= Marquis of Shen (King Ping's grandfather) =

8th-century BCE Qiang ruler of Chinese state of Shen

The Marquis of Shen (Chinese: 申侯; pinyin: Shēnhóu; d. 771 BCE) was a Qiang ruler of the ancient Chinese state of Shen (also known as "West Shen", not to be confused with another Shen state near modern-day Nanyang, Henan Province also known as "South Shen") during ancient China's Zhou dynasty. An important vassal state responsible for guarding the western Guanzhong region against Xirong incursions, the Shen state roughly covered the area of modern-day Mei County in Shanxi Province.

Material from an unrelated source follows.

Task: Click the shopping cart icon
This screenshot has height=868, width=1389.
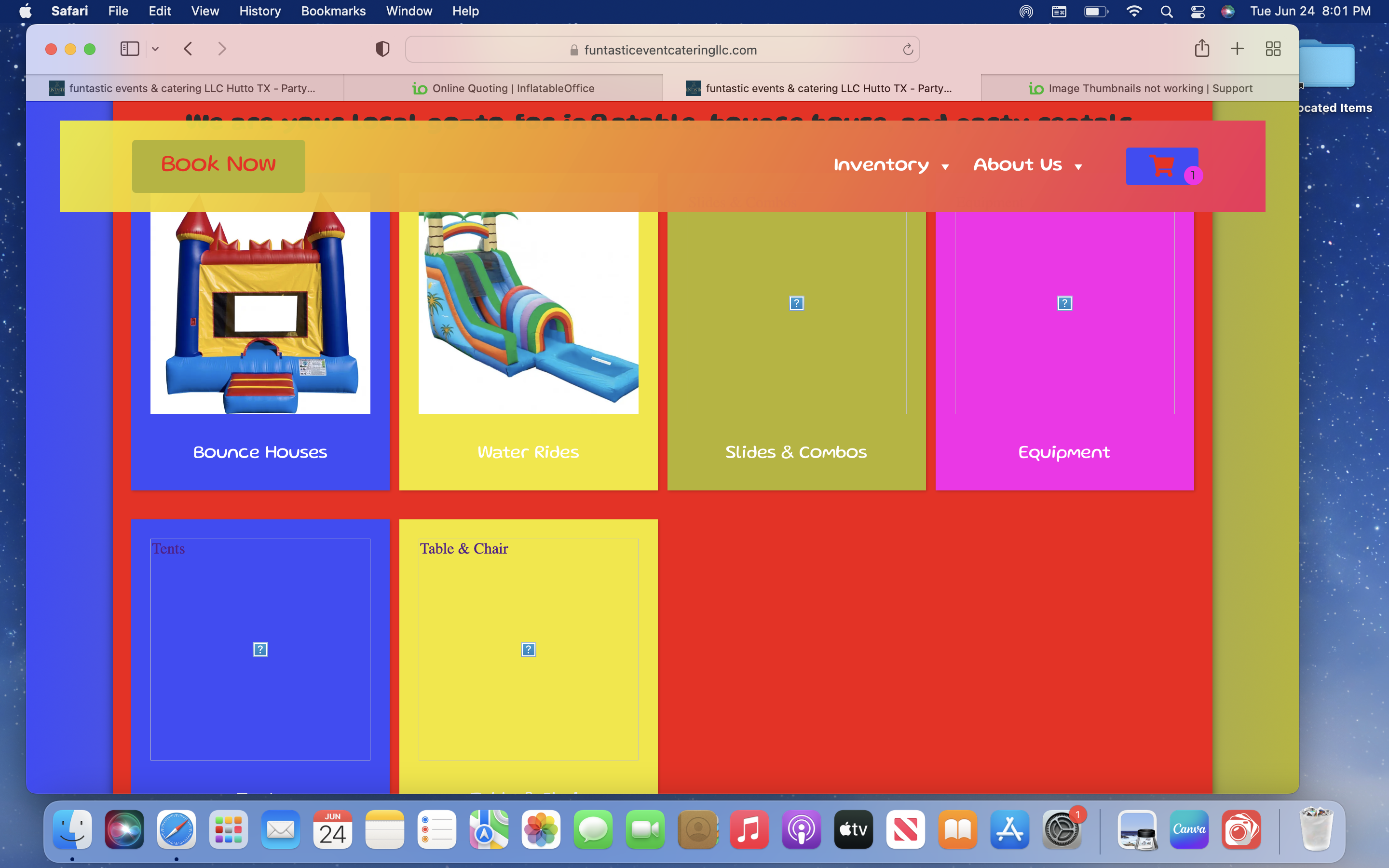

One of the Marquis of Shen's daughters was married to King You as his queen, and gave birth to Crown Prince Yijiu, but another consort named Bao Si gained the favor of the king, who wanted to depose Queen Shen and Crown Prince Yijiu in favor of Bao Si's son Bofu. Furious, the Marquis of Shen allied with the Zeng state and the Quanrong barbarians to attack the Zhou capital Haojing in 771 BCE (Note: According to the New Bamboo Annals (今本) and Xinian, it was in fact King You who first attacked Shen.). King You was defeated and killed at the foot of Mount Li (near modern-day Xi'an), and the capital Haojing was sacked by the Quanrong. Thereafter, the Marquises of Shen, Zeng and Xu enthroned Yijiu as King Ping of Zhou, and the Zhou court was relocated east to Luoyi. This marked the end of the Western Zhou and the beginning of the Eastern Zhou.

During the early reign of King Ping, the Marquis of Shen dominated the politics of the Zhou court with his grandson as the puppet ruler. This led to his political enemies, especially the Duke of Western Guo, to instate a rival king, who remained in opposition until 750 BCE. Despite the Marquis' early prominence during the Eastern Zhou dynasty, other vassal states no longer respected the authority of the weakened Zhou monarchy, and after the Marquis' death the Shen state was later conquered by the newly-risen state of Qin, whose first duke was previously promised by King Ping himself the land ownership of Guanzhong as much as the Qin state could recapture from the Quanrong occupation.